Une boîte de Petri humaine
Nous avons demandé à Keren pourquoi l’industrie technologique d’Israël fonctionne à un étonnant niveau de productivité, particulièrement dans le secteur militaire.
« Parce que nous testons nos systèmes en conditions réelles », a-t-il dit. « Nous sommes dans une situation de guerre tout le temps. Si cela n’arrive pas juste maintenant, cela arrivera dans un mois ».
« Il ne s’agit pas seulement de construire la technologie » et d’avoir à attendre des années pour tester les systèmes, nous a dit Keren. Le secret du succès du secteur tech israélien, a-t-il expliqué, est dans le fait de pouvoir « faire opérer la technologie plus vite que n’importe quel pays en conditions réelles ».
Keren n’est pas le premier à faire cette connexion. Gaza est perçu largement comme une boîte de Petri humaine —pour améliorer la capacité de tuer et cultiver des méthodes de pacification — chez les influenceurs et décideurs des secteurs high-tech et militaires israéliens.
Quand Roei Elkabetz, un brigadier général de l’armée israélienne, a pris la parole à une convention de spécialistes en technologie des contrôles de frontière en 2012 à El Paso, Texas, il a projeté sur l’écran une photo du mur, construit par Magal Systems, qui isole Gaza du monde extérieur.
« Nous avons appris énormément de Gaza », a-t-il dit. « C’est un laboratoire génial ».
Leila Stockmarr, une universitaire danoise, a assisté aux mêmes sortes de salons de sécurité israéliens que Todd Miller et moi. « Comme la plupart des représentants de compagnies que j’ai interviewé l’ont dit, il est central pour les capacités militaires et policières de pointe d’Israël que les nouvelles pièces de technologie soient développées et testées dans une situation concrète pour contrôler une population, comme dans la bande de Gaza », écrit-elle dans son essai de 2016, « Au-delà de la thèse du laboratoire : Gaza comme courroie de transmission pour la technologie de guerre et de sécurité ».
Ajustement fin en temps réel
Comme un représentant d’une entreprise de sécurité majeure l’a dit à Stockmarr : « Dès qu’une commande est faite par l’armée israélienne, et après un déploiement initial sur le terrain, les départements techniques de l’entreprise sont souvent contactés avec des demandes pour des corrections ou des réglages basés sur l’expérience. Donc chaque fois que l’armée utilise une technologie de sécurité intérieure israélienne, elle le teste automatiquement. Les entreprises bénéficient beaucoup de cela et chaque fois qu’une nouvelle commande est passée, ce feedback du champ de bataille est injecté pour améliorer la procédure d’appel d’offres et garantir la qualité et l’efficacité ».
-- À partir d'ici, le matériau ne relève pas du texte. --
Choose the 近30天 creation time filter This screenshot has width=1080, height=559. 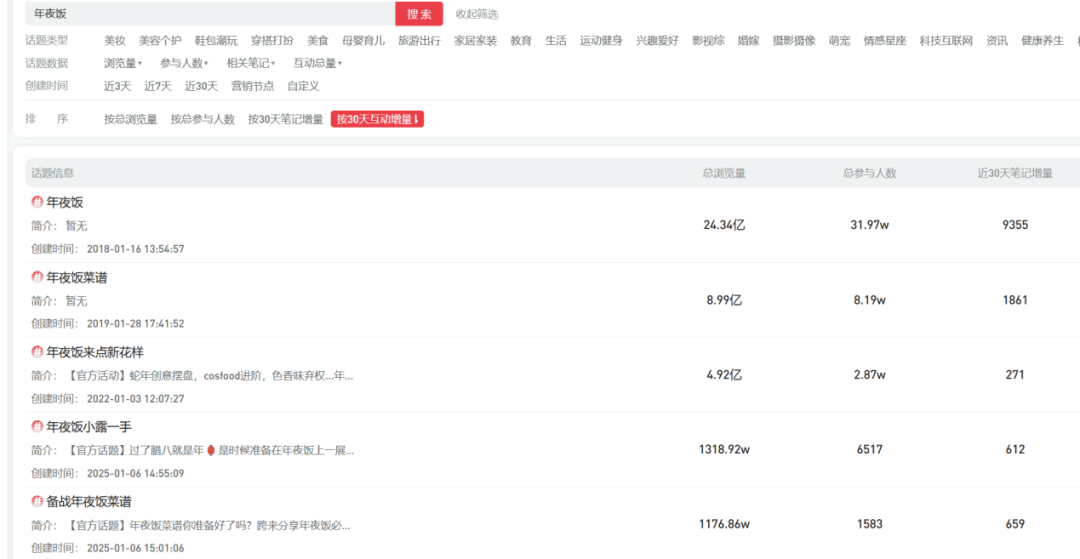(201, 86)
De manière inhabituelle pour l’industrie d’armement d’un pays, Israël a un laboratoire dans un territoire qu’il occupe —Gaza— tout près des établissements de production de ses armes et de sa technologie de surveillance. L’engagement dans la Bande de Gaza, comme Stockmarr l’a remarqué en 2016, aide les entreprises à engendrer et à raffiner de nouvelles idées et à peaufiner les lignes de production.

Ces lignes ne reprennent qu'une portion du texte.